Kansas already provides for tribal officer jurisdiction under certain conditions and provisions as outlined in K.S.A. 22-2401a(3)(a).

Lange v. California

Arthur Lange was enjoying a nice California evening car ride by playing his radio loud and honking his horn at the world. Arthur’s pleasures drew the attention of a California Highway Patrol officer who, after following Arthur for a while, signaled with red lights for Arthur to stop. Instead, Arthur drove a little farther to his house stopping in the drive and walking into the garage. The officer followed.

Inside the garage, the officer detected DUI indicators, tested and questioned Arthur, and later arrested Arthur for DUI. Arthur asked the trial court to suppress what had happened in the garage since the officer did not have a search warrant or consent to have entered into the garage in the first place. The California courts sided with the officer holding that fresh pursuit of a misdemeanant categorically (always) provides exigent circumstances and thus an exception to the warrant rule. Following his conviction, Arthur appealed to the Supreme Court that “categorical” question.

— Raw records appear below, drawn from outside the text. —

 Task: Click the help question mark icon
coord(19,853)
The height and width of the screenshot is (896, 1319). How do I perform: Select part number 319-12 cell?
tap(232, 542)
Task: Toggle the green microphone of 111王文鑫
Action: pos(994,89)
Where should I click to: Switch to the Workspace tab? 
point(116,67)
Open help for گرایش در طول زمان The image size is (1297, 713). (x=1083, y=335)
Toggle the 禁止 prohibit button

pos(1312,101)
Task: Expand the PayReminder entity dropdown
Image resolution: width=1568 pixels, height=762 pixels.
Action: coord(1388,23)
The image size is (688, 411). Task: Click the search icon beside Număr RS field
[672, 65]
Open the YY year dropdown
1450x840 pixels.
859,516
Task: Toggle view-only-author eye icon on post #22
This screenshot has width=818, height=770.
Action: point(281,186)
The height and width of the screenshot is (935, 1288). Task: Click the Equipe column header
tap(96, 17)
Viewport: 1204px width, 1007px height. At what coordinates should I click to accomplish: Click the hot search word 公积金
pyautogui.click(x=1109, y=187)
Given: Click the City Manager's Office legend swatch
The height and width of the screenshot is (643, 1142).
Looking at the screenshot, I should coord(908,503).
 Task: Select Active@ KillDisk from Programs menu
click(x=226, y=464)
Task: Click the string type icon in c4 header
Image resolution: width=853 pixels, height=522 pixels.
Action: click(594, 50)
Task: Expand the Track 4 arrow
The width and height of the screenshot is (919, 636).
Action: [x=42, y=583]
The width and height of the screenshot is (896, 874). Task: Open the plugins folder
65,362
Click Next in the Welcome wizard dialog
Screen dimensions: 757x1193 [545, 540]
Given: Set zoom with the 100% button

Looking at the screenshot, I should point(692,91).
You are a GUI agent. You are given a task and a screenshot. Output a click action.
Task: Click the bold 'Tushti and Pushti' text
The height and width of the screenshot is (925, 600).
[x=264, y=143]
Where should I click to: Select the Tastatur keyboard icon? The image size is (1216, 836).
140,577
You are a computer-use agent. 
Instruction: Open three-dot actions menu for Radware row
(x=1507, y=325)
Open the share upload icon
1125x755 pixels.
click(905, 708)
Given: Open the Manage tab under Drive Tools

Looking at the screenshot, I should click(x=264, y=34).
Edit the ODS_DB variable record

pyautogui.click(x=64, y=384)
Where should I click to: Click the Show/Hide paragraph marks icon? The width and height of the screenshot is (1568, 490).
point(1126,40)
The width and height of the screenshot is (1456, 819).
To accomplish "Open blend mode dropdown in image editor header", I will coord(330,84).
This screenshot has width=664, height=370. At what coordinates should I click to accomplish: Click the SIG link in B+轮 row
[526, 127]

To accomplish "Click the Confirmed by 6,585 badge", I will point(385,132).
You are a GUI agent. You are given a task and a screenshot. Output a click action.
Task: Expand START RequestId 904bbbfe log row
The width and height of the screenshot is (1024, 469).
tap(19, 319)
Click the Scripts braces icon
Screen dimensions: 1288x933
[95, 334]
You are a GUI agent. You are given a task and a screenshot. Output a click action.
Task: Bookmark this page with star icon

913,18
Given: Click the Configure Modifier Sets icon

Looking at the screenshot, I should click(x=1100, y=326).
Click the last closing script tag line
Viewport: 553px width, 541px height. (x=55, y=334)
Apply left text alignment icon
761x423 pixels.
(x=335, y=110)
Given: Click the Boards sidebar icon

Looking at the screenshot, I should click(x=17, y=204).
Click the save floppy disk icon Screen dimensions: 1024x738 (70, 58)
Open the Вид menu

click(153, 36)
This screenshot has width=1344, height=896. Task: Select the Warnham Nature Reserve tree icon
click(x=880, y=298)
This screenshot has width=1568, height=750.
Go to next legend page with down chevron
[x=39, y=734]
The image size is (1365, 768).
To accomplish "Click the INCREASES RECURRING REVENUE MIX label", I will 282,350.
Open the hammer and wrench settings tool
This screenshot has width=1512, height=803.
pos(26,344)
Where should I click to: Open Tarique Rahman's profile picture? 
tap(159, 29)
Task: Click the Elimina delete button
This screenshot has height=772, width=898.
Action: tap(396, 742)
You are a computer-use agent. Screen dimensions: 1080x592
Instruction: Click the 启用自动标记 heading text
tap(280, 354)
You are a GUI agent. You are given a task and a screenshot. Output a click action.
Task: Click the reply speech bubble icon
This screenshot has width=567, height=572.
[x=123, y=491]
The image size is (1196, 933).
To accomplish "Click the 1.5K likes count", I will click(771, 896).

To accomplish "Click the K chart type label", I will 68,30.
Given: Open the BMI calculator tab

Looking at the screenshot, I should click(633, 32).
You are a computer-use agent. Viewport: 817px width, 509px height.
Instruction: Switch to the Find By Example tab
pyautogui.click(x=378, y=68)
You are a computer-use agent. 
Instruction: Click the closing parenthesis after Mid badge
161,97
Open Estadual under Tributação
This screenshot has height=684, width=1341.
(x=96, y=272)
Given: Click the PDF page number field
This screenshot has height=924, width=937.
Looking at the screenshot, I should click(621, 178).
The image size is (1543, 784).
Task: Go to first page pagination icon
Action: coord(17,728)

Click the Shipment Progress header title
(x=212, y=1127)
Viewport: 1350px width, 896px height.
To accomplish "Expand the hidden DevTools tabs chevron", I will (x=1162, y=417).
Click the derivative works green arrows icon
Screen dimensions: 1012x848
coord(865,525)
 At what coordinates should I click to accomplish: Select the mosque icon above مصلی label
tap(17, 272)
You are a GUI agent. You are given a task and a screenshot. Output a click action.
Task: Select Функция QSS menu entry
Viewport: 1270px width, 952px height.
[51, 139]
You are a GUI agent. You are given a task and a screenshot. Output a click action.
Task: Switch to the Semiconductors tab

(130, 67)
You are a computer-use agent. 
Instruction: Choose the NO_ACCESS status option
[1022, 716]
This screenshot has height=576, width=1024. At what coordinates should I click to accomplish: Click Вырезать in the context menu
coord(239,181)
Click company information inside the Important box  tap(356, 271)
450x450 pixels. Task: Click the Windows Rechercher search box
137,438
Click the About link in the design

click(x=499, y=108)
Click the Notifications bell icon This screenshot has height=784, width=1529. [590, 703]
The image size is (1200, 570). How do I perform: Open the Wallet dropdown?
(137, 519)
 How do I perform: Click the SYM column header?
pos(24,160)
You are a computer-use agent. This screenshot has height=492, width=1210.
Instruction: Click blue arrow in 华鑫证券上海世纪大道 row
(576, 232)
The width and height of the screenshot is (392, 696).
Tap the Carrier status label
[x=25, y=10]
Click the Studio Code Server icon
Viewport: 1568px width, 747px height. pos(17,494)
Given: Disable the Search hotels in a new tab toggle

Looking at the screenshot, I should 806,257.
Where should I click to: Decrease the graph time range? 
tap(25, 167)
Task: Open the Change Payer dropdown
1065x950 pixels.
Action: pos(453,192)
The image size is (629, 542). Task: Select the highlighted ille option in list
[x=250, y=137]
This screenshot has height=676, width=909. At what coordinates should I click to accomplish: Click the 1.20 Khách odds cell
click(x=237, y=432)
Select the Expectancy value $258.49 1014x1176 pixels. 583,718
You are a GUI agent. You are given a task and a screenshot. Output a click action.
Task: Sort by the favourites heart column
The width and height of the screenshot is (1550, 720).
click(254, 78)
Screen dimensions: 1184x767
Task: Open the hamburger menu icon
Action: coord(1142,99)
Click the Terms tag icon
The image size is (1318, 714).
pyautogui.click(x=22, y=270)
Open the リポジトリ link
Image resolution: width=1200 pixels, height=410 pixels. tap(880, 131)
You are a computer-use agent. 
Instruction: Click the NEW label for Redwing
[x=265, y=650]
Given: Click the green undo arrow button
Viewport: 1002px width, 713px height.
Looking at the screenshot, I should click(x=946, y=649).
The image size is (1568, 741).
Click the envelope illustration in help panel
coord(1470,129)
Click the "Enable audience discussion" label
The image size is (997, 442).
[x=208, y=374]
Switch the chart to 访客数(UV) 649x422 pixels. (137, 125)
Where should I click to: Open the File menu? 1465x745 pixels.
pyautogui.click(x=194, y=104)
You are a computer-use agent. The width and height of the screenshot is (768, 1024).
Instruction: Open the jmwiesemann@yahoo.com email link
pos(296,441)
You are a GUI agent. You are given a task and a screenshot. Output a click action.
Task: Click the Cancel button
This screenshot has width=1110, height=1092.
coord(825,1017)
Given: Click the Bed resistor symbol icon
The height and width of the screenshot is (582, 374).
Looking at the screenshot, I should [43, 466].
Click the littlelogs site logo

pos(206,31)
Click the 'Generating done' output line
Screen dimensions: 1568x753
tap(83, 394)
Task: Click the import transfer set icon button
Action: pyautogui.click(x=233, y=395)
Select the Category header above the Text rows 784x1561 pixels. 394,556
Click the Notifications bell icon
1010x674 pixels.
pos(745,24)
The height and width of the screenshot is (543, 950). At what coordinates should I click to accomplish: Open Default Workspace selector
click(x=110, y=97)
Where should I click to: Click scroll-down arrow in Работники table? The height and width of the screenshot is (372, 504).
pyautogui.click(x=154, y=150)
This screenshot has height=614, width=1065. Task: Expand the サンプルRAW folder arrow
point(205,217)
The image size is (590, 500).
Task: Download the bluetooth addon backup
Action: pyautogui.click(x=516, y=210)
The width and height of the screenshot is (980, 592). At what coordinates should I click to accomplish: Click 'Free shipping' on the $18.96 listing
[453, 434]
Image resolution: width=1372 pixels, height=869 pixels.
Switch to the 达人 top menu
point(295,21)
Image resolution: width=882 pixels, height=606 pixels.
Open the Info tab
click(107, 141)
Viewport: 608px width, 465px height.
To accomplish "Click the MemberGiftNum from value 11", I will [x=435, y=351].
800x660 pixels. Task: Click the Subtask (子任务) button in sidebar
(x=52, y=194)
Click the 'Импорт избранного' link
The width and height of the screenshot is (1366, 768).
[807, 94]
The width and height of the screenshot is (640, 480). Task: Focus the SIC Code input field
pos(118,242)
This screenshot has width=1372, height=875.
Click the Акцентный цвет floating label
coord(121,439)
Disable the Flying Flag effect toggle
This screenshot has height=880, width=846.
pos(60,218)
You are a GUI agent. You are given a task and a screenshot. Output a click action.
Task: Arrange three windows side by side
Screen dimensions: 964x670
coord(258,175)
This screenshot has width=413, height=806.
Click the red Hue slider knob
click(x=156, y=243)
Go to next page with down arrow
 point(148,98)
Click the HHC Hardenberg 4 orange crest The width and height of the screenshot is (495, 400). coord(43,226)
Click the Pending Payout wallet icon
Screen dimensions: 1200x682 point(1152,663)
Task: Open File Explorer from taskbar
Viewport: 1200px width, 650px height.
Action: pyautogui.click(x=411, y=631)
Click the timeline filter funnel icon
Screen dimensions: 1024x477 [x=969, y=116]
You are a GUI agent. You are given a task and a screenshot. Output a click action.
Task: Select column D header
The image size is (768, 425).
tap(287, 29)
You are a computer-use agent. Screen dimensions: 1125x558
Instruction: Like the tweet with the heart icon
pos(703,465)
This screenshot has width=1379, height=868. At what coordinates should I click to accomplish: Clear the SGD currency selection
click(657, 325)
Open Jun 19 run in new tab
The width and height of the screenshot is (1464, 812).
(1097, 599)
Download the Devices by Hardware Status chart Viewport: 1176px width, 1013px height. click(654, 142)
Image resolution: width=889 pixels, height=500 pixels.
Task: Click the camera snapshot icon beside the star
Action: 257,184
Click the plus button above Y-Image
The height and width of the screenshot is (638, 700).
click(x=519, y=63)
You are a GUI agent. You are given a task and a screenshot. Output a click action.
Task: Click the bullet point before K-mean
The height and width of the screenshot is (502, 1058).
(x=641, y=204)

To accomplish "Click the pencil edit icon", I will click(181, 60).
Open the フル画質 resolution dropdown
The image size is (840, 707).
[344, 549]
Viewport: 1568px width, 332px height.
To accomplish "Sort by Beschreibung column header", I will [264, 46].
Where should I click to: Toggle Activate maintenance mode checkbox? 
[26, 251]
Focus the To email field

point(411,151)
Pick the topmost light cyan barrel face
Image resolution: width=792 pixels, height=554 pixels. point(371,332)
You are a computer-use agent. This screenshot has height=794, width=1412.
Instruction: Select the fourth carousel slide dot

The Big Court disagreed with California (9-0), albeit the justices did not agree as to the practical consequences. First, homes are the most constitutionally protected places in the country. Second, only rarely may the government enter a house without a warrant or consent.

Unlike the hot pursuit of a felon, misdemeanants vary widely in seriousness and therefore whether exigent circumstances are present should be determined on a case-by-case basis. Further, flight alone does not create an exigency. Instead, the new rule is FLIGHT + another factor, such as: imminent harm to others, threat to the officer or others, destruction of evidence, or later escape from the home.

In summary, the “flight of a suspected misdemeanant does not always justify a warrantless entry into a home. An officer must consider all the circumstances in a pursuit case to determine whether there is a law enforcement emergency. On many occasions, the officer will have good reason to enter . . . But, when the officer has time to get a warrant, he must do so – even though the misdemeanant fled.”

That said, the Court also stated that a “great many misdemeanor pursuits involve exigencies allowing warrantless entry;” that “in many, if not most, cases allow a warrantless home entry;” and, “no doubt that in a great many cases flight creates a need for police to act swiftly.” So, officers should be ready in the future to testify at more length based upon the particular case facts, and the officer’s training and experience, that a home entry was necessary.

Because California wrongly applied the “always” rule to misdemeanor chases, the case was sent back to the state court to determine in this particular case whether the officer acted reasonably. Under the facts of Arthur’s case, my money says that Arthur will need to buy a new toothbrush because he will be spending a few weekends as the guest of the state government.